É verdade que os sindicatos e as movimentações coletivas dos trabalhadores e das trabalhadoras têm sido, desde há muito, objeto de escrutínio e análise acadêmica. Embalada pelas ideias de modernização — entendida como urbanização e industrialização —, a pioneira sociologia paulista dos anos 1950 e 1960, por exemplo, teve no sindicalismo e na formação social da classe operária alguns dos seus principais objetos de estudo.2 O impacto do golpe de 1964, articulado segundo muitos de seus perpetradores, contra uma suposta “República Sindicalista” que dominaria o país, estimulou uma série de avaliações de estudiosos, em particular cientistas políticos, interessados nos potenciais limites e deficiências dos chamados sindicatos “populistas” instaurados na “Era Vargas”.3 Por sua vez, a eclosão de uma onda grevista e do chamado “novo sindicalismo” que marcaria a redemocratização do país no final dos anos 1970 geraria uma enorme onda de interesse e estudos sobre os trabalhadores e movimentos sociais, onda essa bastante influente nas ciências sociais brasileiras ao longo dos anos 1980.4
E foi justamente no contexto da redemocratização do final dos anos 1970 e início dos 80 que o trabalho tornou-se um tema específico de análise por parte dos historiadores. Como um campo disciplinar específico, a história do trabalho é relativamente recente no Brasil. De um lado, devido a um certo tradicionalismo e conservadorismo da área, de outro a uma certa “divisão de trabalho” que impunha uma cronologia distante para os objetos de suas pesquisas, os historiadores, até a década de 1970, pouco interessados estavam nos mundos do trabalho. Até aquele momento os estudos sobre a história dos sindicatos e das relações trabalhistas haviam sido esmagadoramente escritos por sociólogos e cientistas políticos. Mesmo a história da escravidão não era percebida como a história do trabalho. Uma combinação curiosa entre o marxismo ortodoxo, o funcionalismo e as teorias da modernização e da dependência compunham o paradigma dominante nos estudos sobre a trajetória dos trabalhadores no país.

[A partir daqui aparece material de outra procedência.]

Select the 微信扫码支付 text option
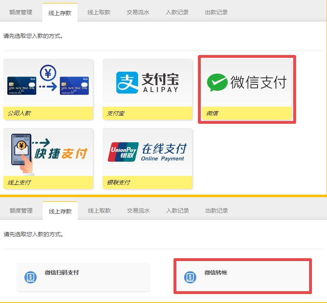This screenshot has width=327, height=303. point(61,272)
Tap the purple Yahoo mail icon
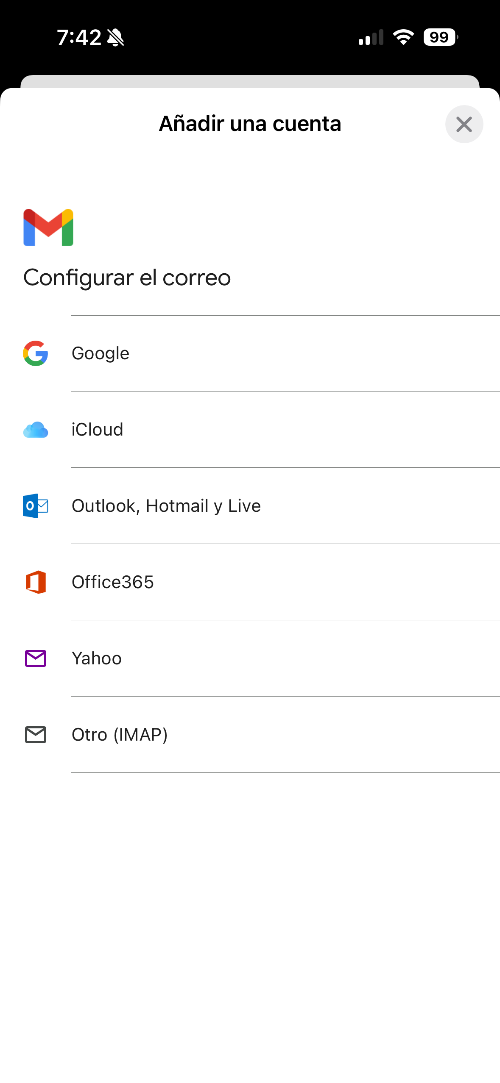 (36, 658)
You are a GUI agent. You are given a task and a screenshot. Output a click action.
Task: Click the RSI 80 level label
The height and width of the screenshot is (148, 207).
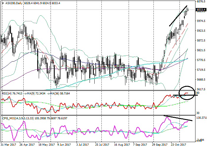[x=198, y=93]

Este cenário mudou a partir do final da década de 1970. Um grupo de historiadores na recém-criada Universidade Estadual de Campinas (UNICAMP) seria o epicentro de iniciativas e discussões acadêmicas e políticas que levaram a uma abordagem mais sofisticada da história do trabalho, resultando em maior respeitabilidade acadêmica e institucionalização. Esta nova geração de historiadores enfatizou a necessidade de pesquisas empíricas, desafiando uma tradição acadêmica ensaística de longa data no Brasil, mesmo em estudos históricos. Não é de admirar que esse grupo de intelectuais tenha sido responsável pelo estabelecimento do Arquivo Edgard Leuenroth (em homenagem a um importante líder sindical do início do século XX cujo imenso acervo pessoal foi a base inicial na América Latina).5
Certamente, a conjuntura política do país naquele momento afetou a produção acadêmica e influenciou, em grande medida, a agenda de pesquisa dos historiadores do trabalho. O papel fundamental dos trabalhadores, do sindicalismo, dos movimentos sociais e das novas demandas e da organização dos grupos subalternos no processo político, desde então, tornou cada vez mais claro que a história do trabalho brasileira não poderia continuar sendo escrita da mesma forma e que questões complexas, tal como agência, cultura popular, construção do Estado e formação da classe trabalhadora, deveriam ser drasticamente reavaliadas.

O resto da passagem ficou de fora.